Nova lei permite que uma maioria de condóminos peça o encerramento de um alojamento local. Câmara recebeu cerca de uma dezena de pedidos e cancelou a maioria.

Passado mais de meio ano sobre a entrada em vigor da nova lei do alojamento local (AL), a Câmara de Lisboa recebeu uma dezena de queixas de condóminos, que pediam o encerramento de unidades de alojamento local nos seus prédios. Sem especificar o número concreto, a autarquia diz que na "maioria dos casos" a decisão foi no sentido do cancelamento.
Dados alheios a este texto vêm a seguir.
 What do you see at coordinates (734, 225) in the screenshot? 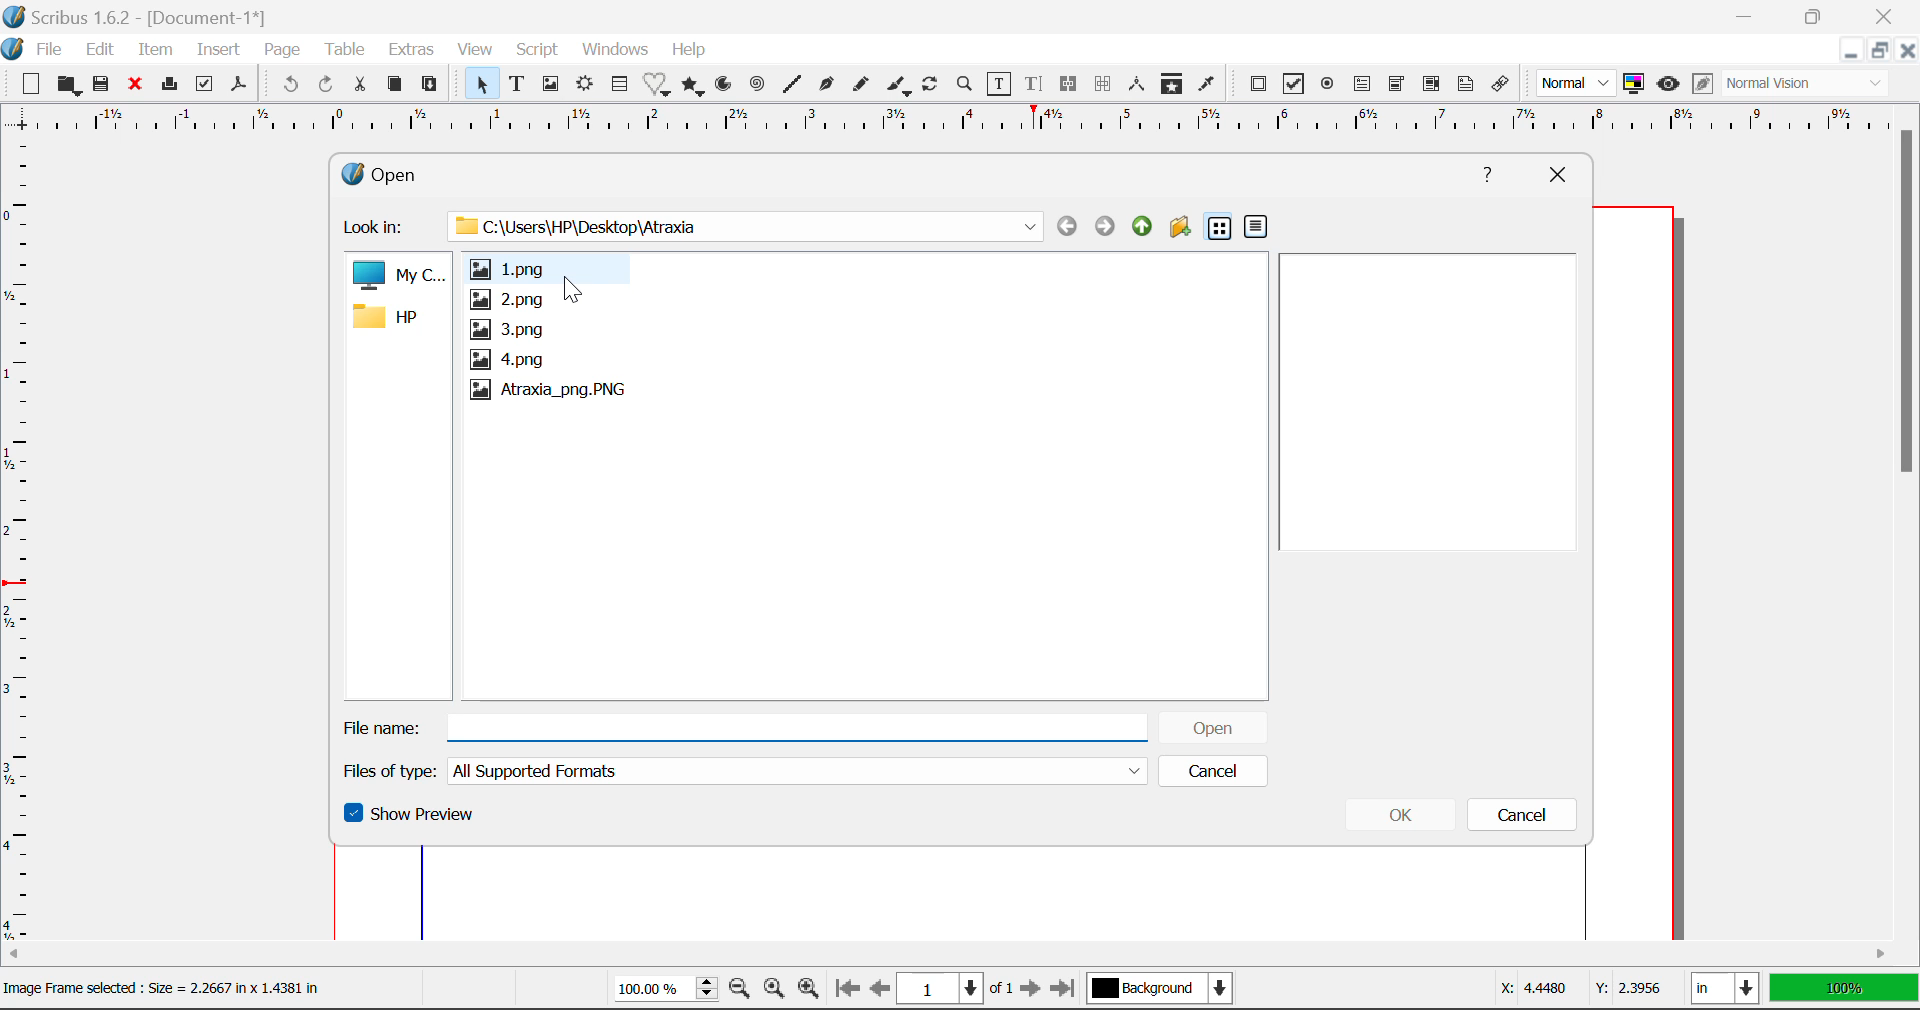
I see `7 C:\Users\HP\Desktop\Atraxia` at bounding box center [734, 225].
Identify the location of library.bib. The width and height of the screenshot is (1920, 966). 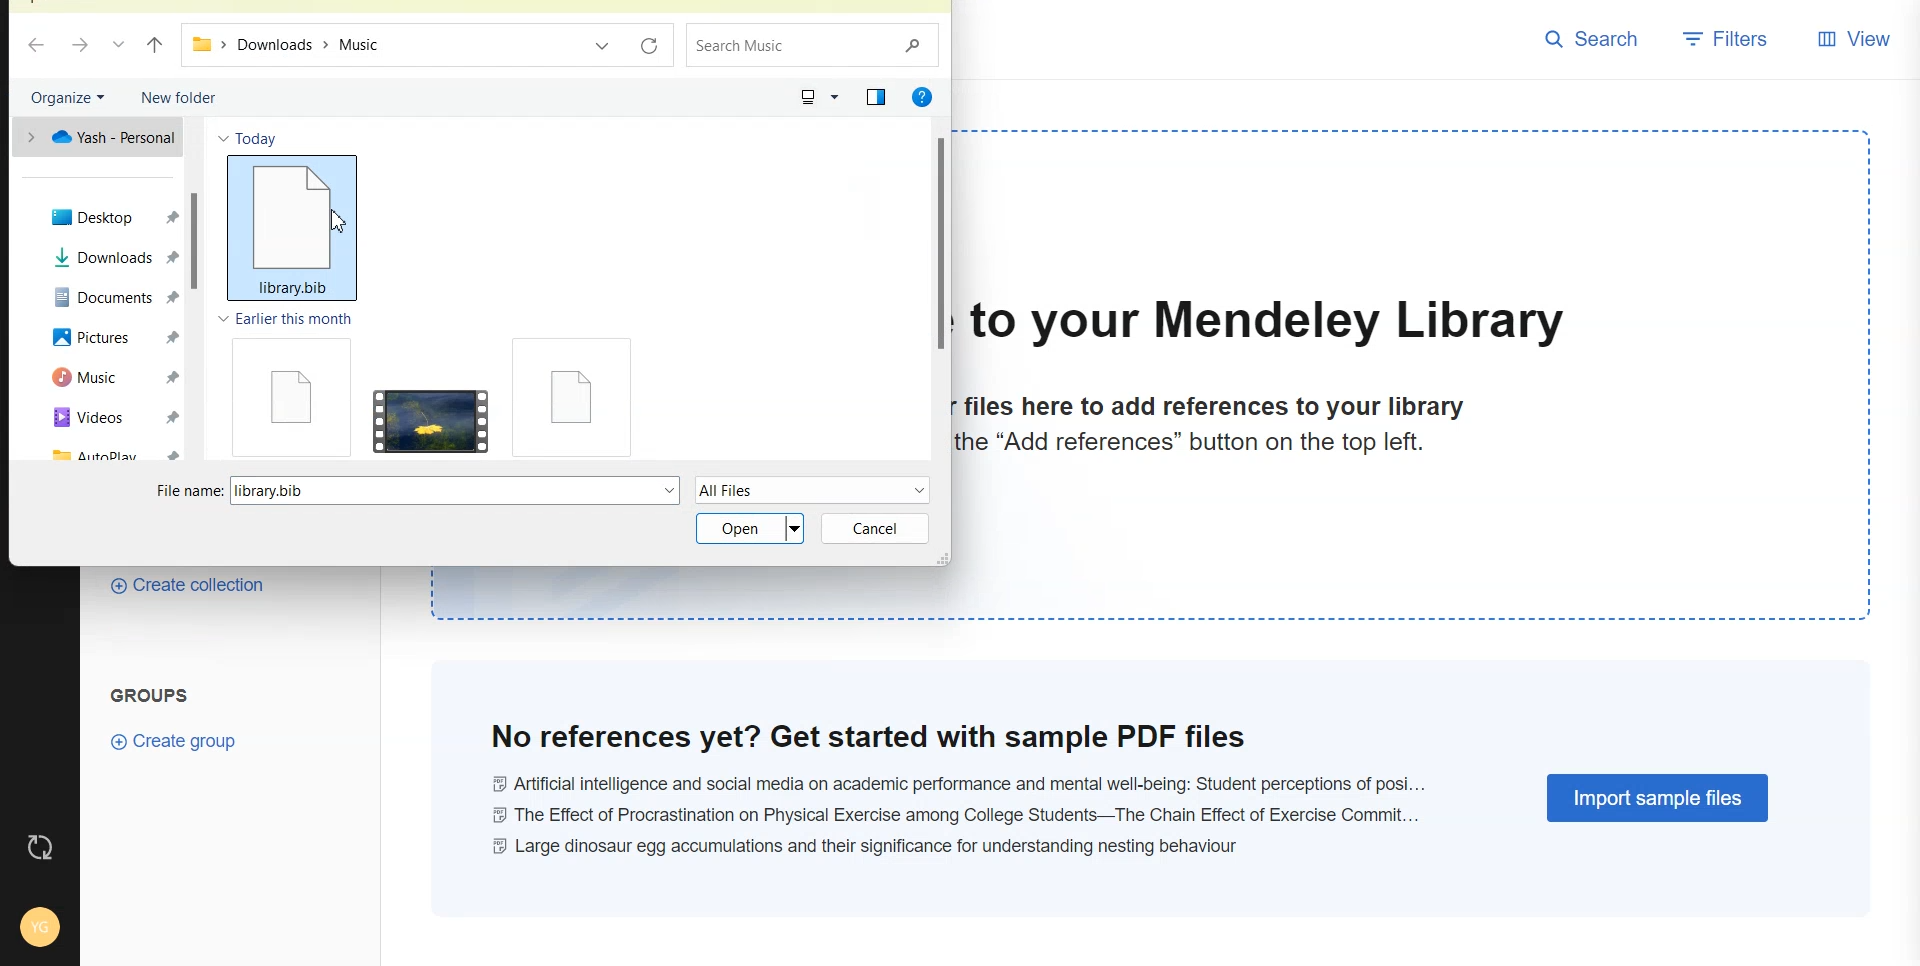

A possibilidade de os condóminos pedirem o encerramento de estabelecimentos de alojamento local foi uma das questões mais controversas da nova lei. O debate começou, aliás, exatamente por este ponto, quando dois vice-presidentes do PS avançaram com um projeto que permitia aos condóminos vetar a abertura de AL no seu prédio. A medida provocou polémica entre os socialistas, que acabaram a apresentar um segundo projeto com uma versão muito mitigada daquela proposta. O novo regime estabelece que a assembleia de condóminos "pode opor-se ao exercício da atividade de alojamento local", uma decisão que tem de ser tomada por maioria, e como decorrência da "prática reiterada e comprovada de atos que perturbem a normal utilização do prédio, bem como de atos que causem incómodo e afetem o descanso dos condóminos". Uma vez tomada a decisão, o pedido tem de ser dirigido à câmara municipal. A lei atribui esta competência diretamente ao presidente que, no caso de Lisboa, a delegou no vereador do Urbanismo.